Data from COBORU (Research Centre for Cultivar Testing) cultivar experiments from 2004–2013 were used in the study. The data pertained to (1) the length of four stages of development (planting to emergence, emergence to start of maturity, start of maturity to full maturity, and full maturity to harvest); (2) total and marketable yield (The marketable yield of tubers was determined after removing tubers with a diameter below 35 mm and defective tubers from the total yield); and (3) starch content. The average daily air temperatures and total amount of precipitation were used as well.
The numerical data were used to calculate the basic yield characteristics of the potato cultivars, i.e., average, highest and lowest yield, standard deviation and coefficient of variation of total yield, marketable yield, and starch yield. The field was rainfed, not irrigated. The extent to which water demands were met was also assessed on the basis of potato rainfall requirements according to [16], by calculating the differences between the total precipitation in successive 10-day periods of the potato growing season and its precipitation requirements. To assess the magnitude of deficiencies and surpluses of rainfall relative to the average rainfall in successive 10-day periods, standard deviations of the 10-day total precipitation in 2004–2013 were calculated. The next stage of the study involved determination of how yield and its components were correlated with the total precipitation and number of days with precipitation in the four stages of development. Correlation coefficients were calculated between the two precipitation characteristics, i.e., the total precipitation and number of days with precipitation in each stage of potato development, and the total, marketable and starch yields.

2.1. Weather Data

In the years 2004–2013, both temperature and total precipitation at the Stare Olesno experimental station were variable relative to the average values from 1981–2010 (Table 1). In 2005 and 2006, rainfall was lowest in the period from June to August, with slightly greater 10-day shortages observed in June, a month when early cultivars have greater water demands than medium and late varieties. The most 10-day periods in which rainfall far exceeded the needs of the cultivars were noted in 2010 and 2011 (Table 2). In 2004–2013, the average monthly air temperature in the months of early potato growth (April–July) was 0.2–0.4 °C higher than the average values from 1981–2010. The average rainfall totals were 90% and 85% of the average from 1981–2010 in April and July, and 101% and 111% in May and June. The lowest rainfall occurred in the period from May to July in 2005, 2006 and 2008. Significantly higher rainfall compared to the average from 1981–2010 was recorded in 2009, 2010 and 2013.
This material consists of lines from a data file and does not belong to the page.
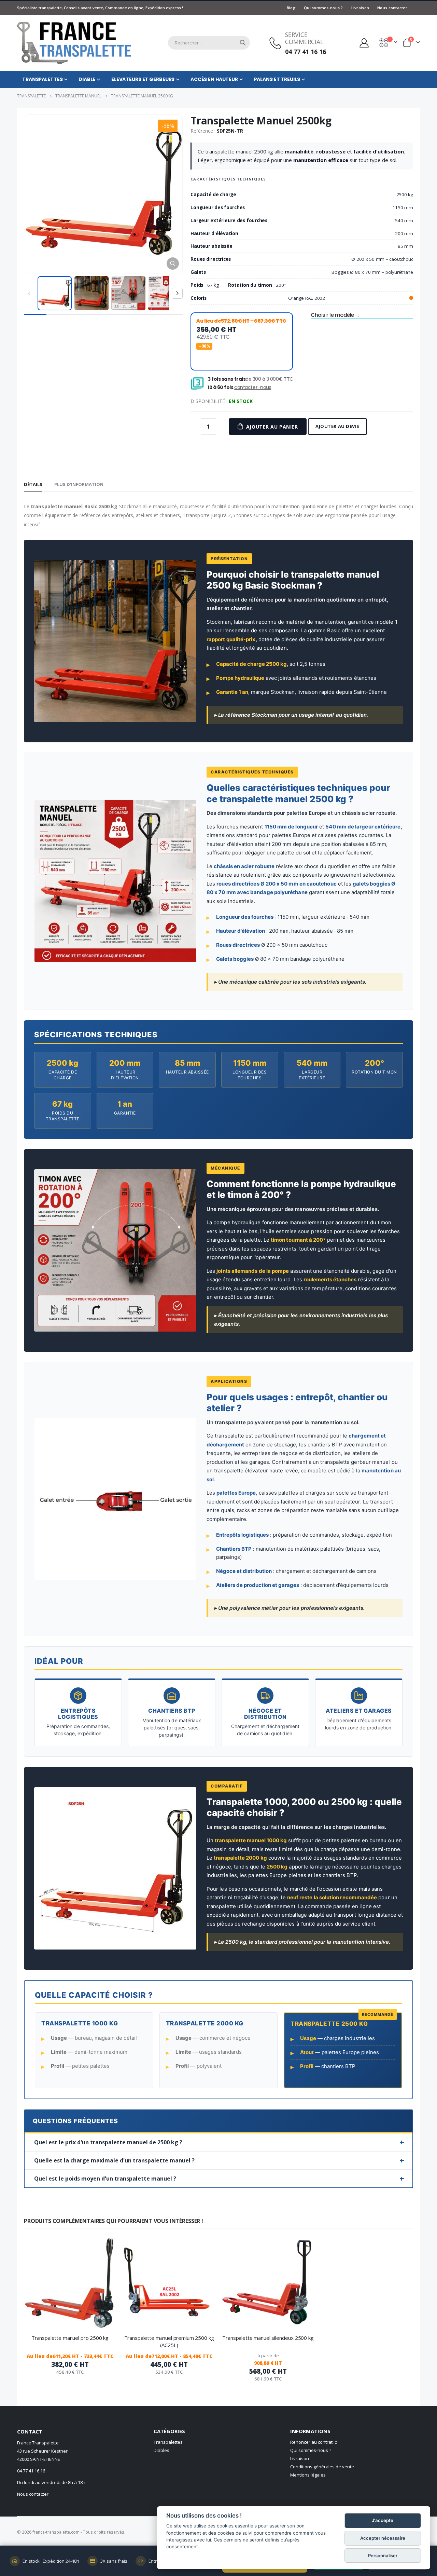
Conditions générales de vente (322, 2467)
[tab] (33, 484)
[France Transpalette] (74, 41)
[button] (173, 263)
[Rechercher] (242, 43)
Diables (161, 2450)
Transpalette (31, 96)
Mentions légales (308, 2475)
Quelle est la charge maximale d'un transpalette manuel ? (114, 2160)
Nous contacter (392, 7)
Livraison (360, 7)
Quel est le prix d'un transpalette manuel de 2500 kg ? (108, 2142)
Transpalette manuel (78, 96)
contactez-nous (252, 387)
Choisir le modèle (332, 315)
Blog (291, 7)
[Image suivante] (177, 293)
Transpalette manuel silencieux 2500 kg (267, 2337)
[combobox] (209, 43)
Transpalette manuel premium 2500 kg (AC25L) (169, 2341)
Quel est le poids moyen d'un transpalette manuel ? (105, 2178)
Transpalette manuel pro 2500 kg (70, 2337)
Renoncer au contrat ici (314, 2442)
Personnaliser (382, 2555)
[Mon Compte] (364, 43)
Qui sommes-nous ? (323, 7)
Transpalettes (168, 2442)
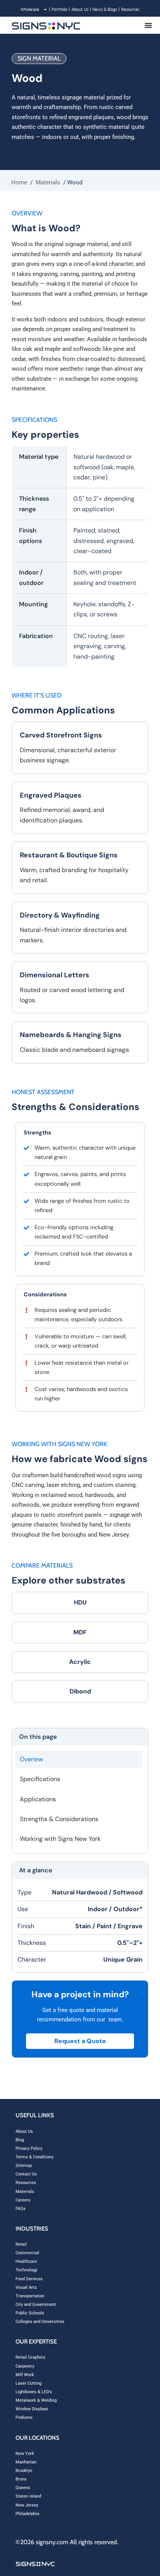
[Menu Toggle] (148, 25)
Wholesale (30, 9)
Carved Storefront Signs (61, 735)
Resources (130, 9)
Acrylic (80, 1662)
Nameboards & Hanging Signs (71, 1034)
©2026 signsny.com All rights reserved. (67, 2542)
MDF (80, 1632)
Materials (48, 182)
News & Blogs (104, 9)
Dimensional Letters (54, 975)
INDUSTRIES (32, 2228)
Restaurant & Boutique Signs (69, 855)
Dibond (80, 1691)
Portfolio (59, 9)
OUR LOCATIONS (37, 2437)
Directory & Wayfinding (60, 915)
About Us (79, 9)
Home (19, 182)
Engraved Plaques (51, 795)
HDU (80, 1602)
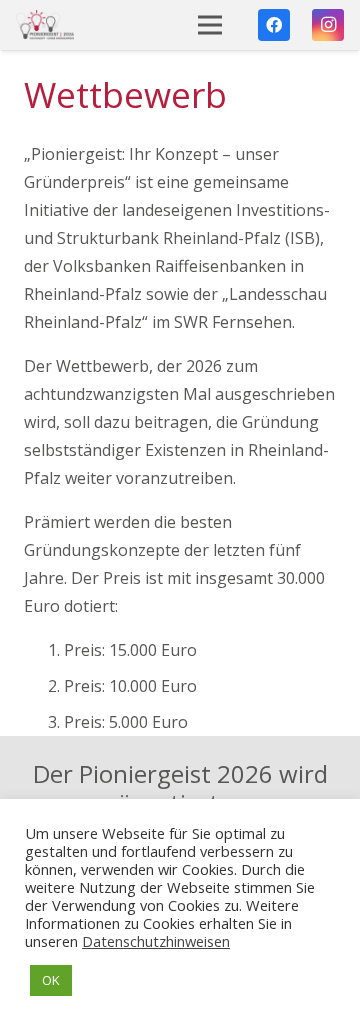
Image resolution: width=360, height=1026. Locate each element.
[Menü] (211, 25)
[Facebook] (274, 25)
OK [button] (51, 980)
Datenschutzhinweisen (156, 941)
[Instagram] (328, 25)
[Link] (45, 25)
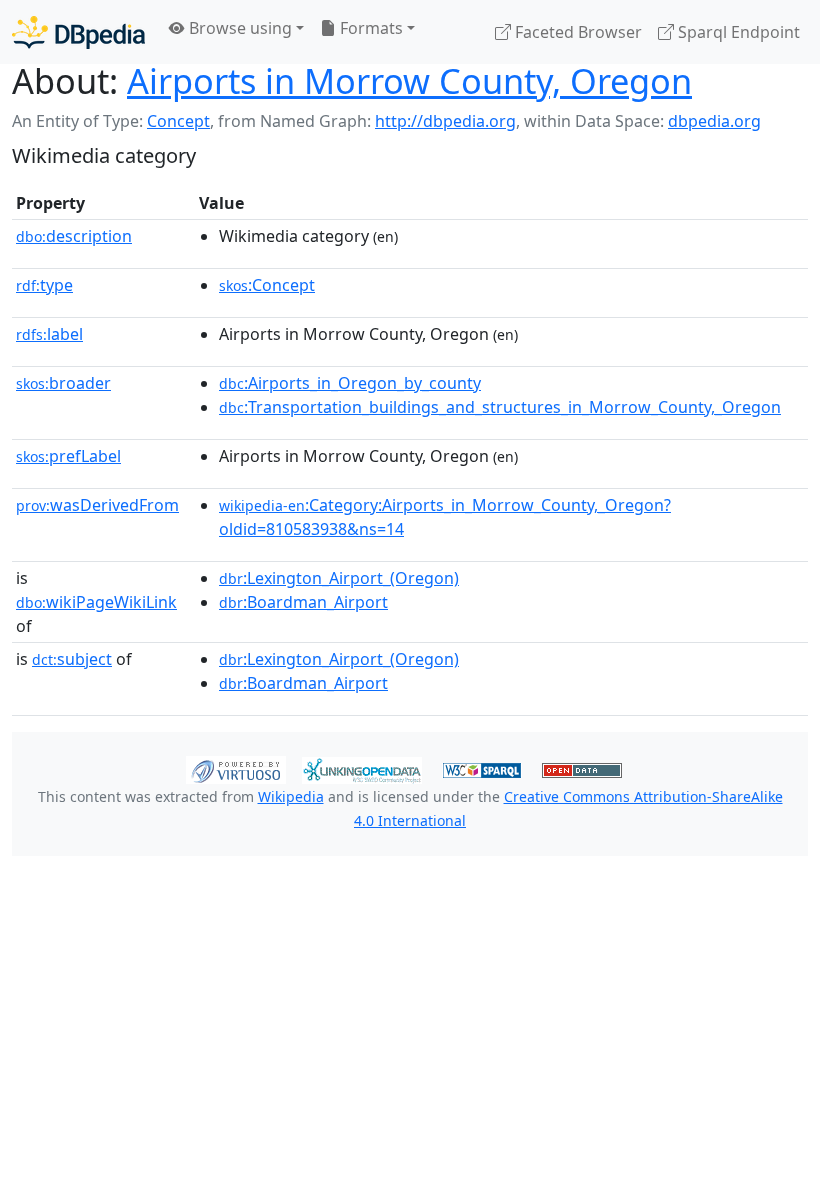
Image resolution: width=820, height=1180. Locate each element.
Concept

2.2. Characterization of the WOFOST Model

Weather data from 2004–2013 were obtained from the meteorological station in Stare Olesno and used for calibration and validation. The CLIMGEN model [17] was used to analyse weather data, and IRENE software was used to assess the model [18]. In the WOFOST 7.1 model, the original values of the parameter coefficients in the ‘plant’ data file were adjusted for local conditions. Coefficients were changed for the following parameters: RGRLAI = 0.01(maximum relative increase in LAI—ha ha−1 d−1), SLATB = 0.00, 0.025 (specific leaf area—ha kg−1), AMAX = 0.00, 20.00 (maximum leaf CO2 assimilation rate as a function of the development stage of the crop—kg/ha/hr), KDIF = 0.0, 1.0 (extinction factor for diffuse visible light), SPAN = 32. (life span of leaves growing at 35 °C—days), TSUMEM (temperature sum from sowing to emergence—°C), TSUM1 = 160 (temperature sum from emergence to start of tuber growth—°C), and TSUM2 = 1300 (temperature sum from start of tuber growth to maturity—°C).
The performance of the model was evaluated using the following statistical indicators: maximum error (ME), root mean square error (RMSE), coefficient of residual mass (CRM), modelling efficiency (EF), and coefficient of determination (CD). Formulae for calculating these model parameters are described in detail by Kabat et al. [19].

3. Results

Potato yield varied between years and depended on the weather and the cultivar (Table 3). The Denar cultivar produced higher tuber yields (48.0 t ha−1). The lowest total yield (13.1 t ha−1) and marketable yield (10.3 t ha−1) were obtained for the Denar cultivar in 2006. The highest total tuber yield (81.6 t ha−1) in 2011 was attained by the Denar cultivar, which demonstrates the significant variation in yield (CV 43%) determined by water availability during the growth and development period (Table 2). This was confirmed by analysing the correlation between yield elements and the total precipitation and number of days with precipitation in various stages of development (Table 4 and Table 5). Statistically significant coefficients of correlation for total, marketable and starch yields with total precipitation and the number of days with precipitation were obtained for the first two stages. In the first stage of development (from planting to emergence), the total precipitation and the frequency of days with precipitation significantly, but negatively affected the yield elements. The excess water for plants in this stage significantly decreased the yield. In the second and third stages of development, the positive correlations indicate that the potato plants were more sensitive to total precipitation and the number of days with precipitation in this later period than during the first stage of development. Relationships between yield elements and the total precipitation and number of days with precipitation were also determined for longer periods, i.e., from planting to the start of maturity (1–2), planting to full maturity (1–3), start of maturity to full maturity (2–3), and planting to harvest (1–4). In the case of correlation of yield with precipitation features in these periods, the highest correlation coefficient (r = 0.87) was obtained for all yield elements with the number of days with precipitation during the period from the start of maturity to full maturity (2–3). The appearance of late drought during the tubering stage had a greater effect on the yield, because the efficiency of physiological processes in plants reaches a maximum in this period. The lack of significant correlation between yield elements and the total precipitation during the longest period (growth stages 1–4) indicates that at full maturity the plants required less precipitation than in the previous, shorter stages of development (1–3 and 2–3).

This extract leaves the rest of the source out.